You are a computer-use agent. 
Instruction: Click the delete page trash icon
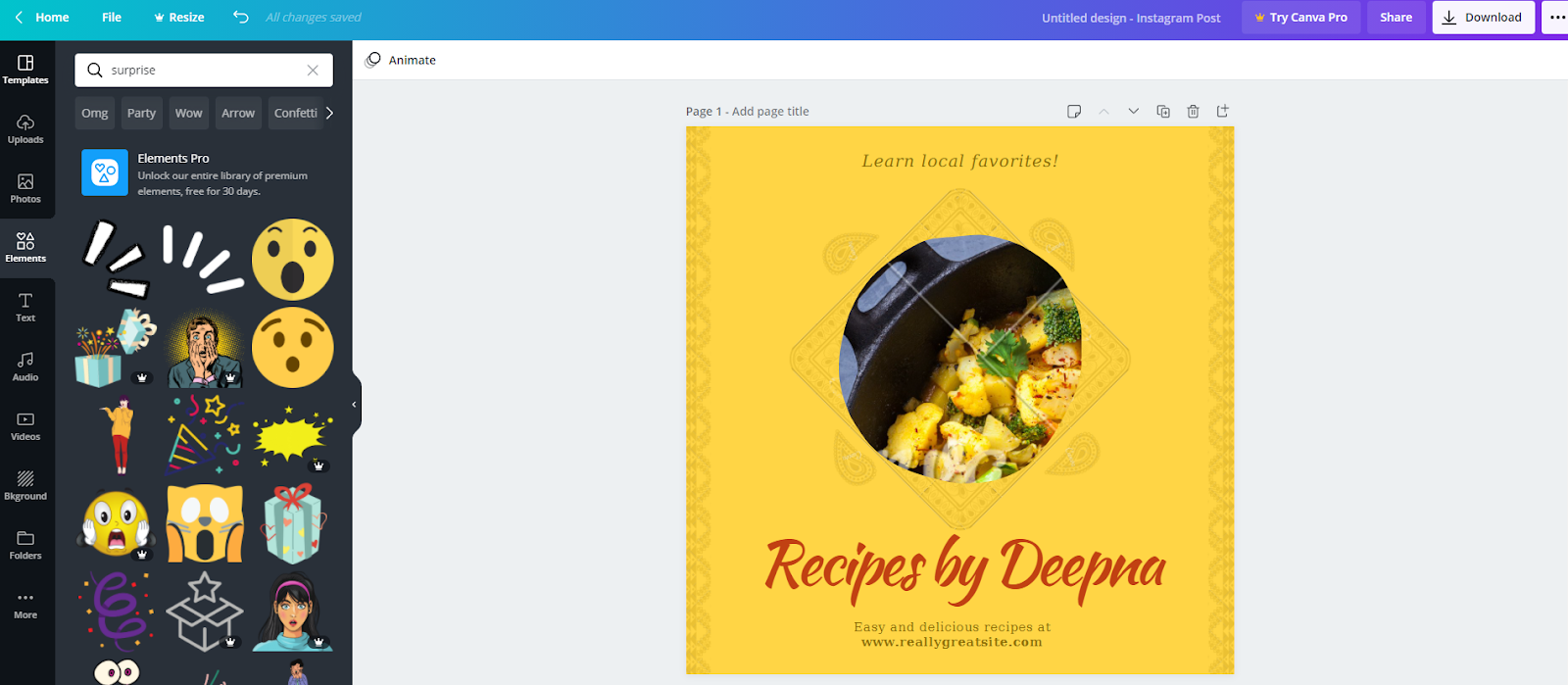click(x=1193, y=112)
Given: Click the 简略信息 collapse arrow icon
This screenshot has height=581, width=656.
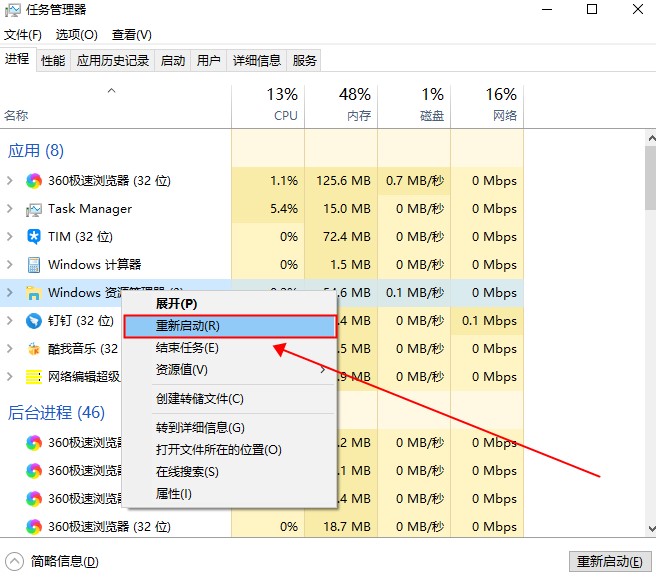Looking at the screenshot, I should [x=14, y=561].
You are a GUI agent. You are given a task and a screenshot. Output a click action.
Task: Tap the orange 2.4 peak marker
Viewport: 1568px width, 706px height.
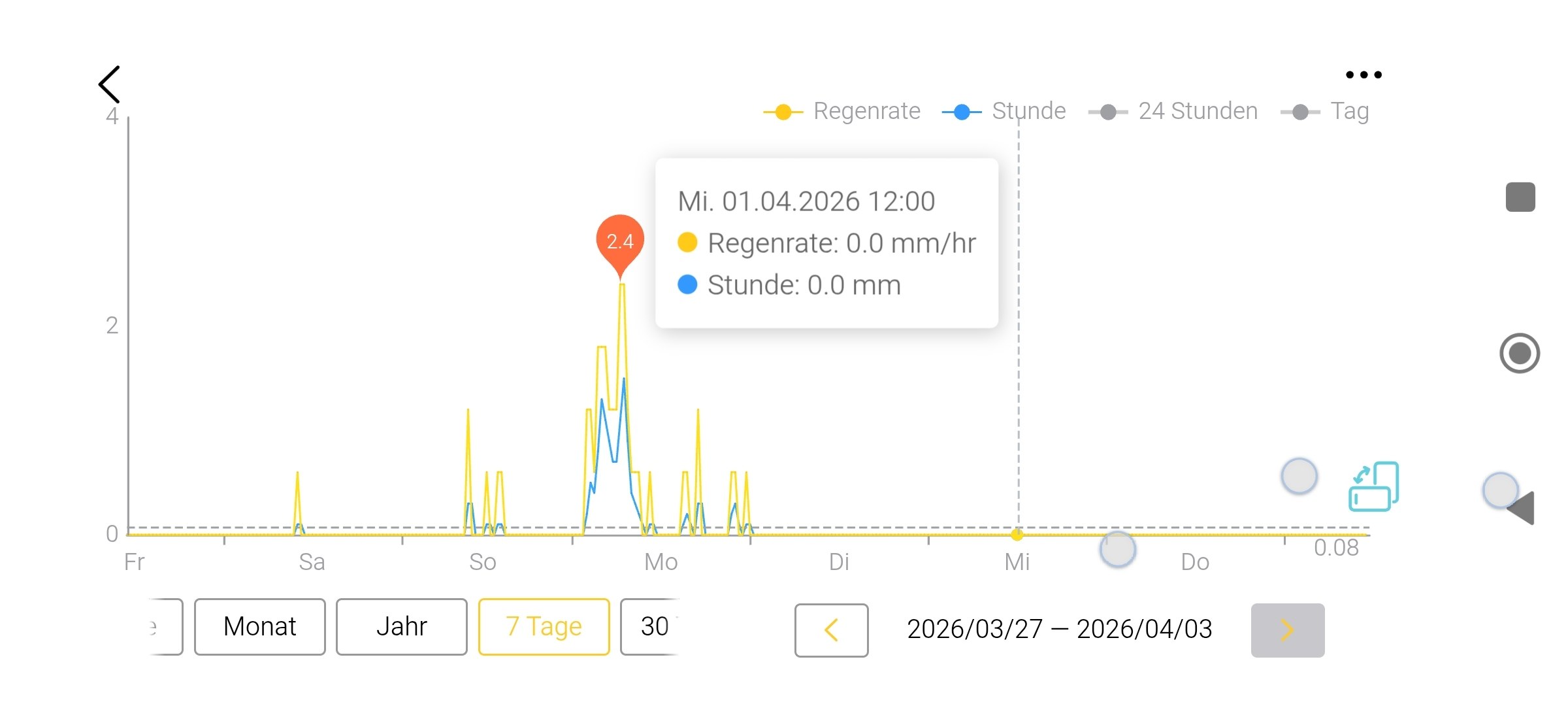[620, 242]
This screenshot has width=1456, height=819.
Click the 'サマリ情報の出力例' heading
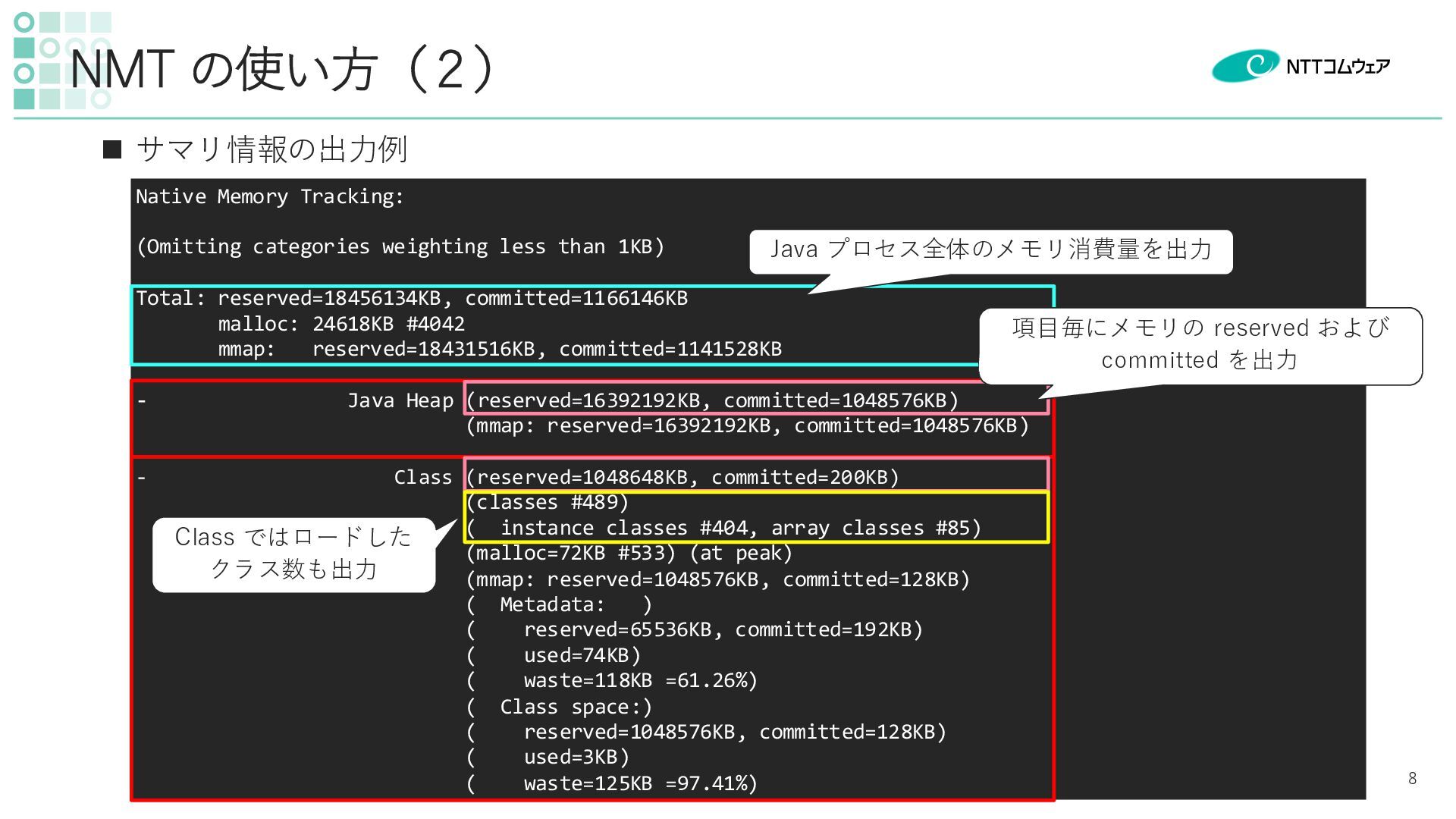click(x=271, y=149)
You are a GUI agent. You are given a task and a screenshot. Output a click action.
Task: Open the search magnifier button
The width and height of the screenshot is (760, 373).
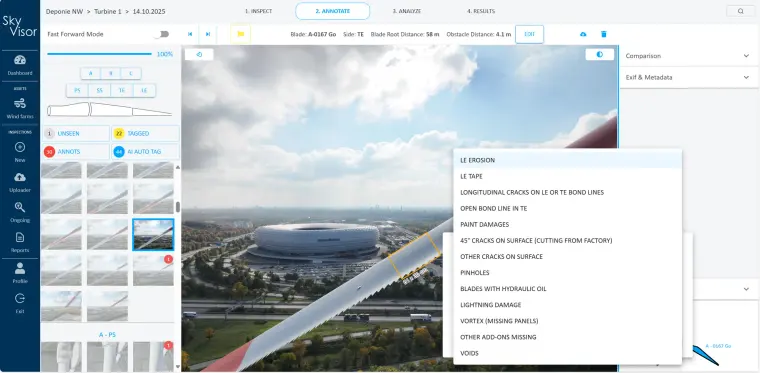click(x=741, y=11)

● ● ● ●

How many lines of the entries above contain the string "icon"? Reply with the number alone.

2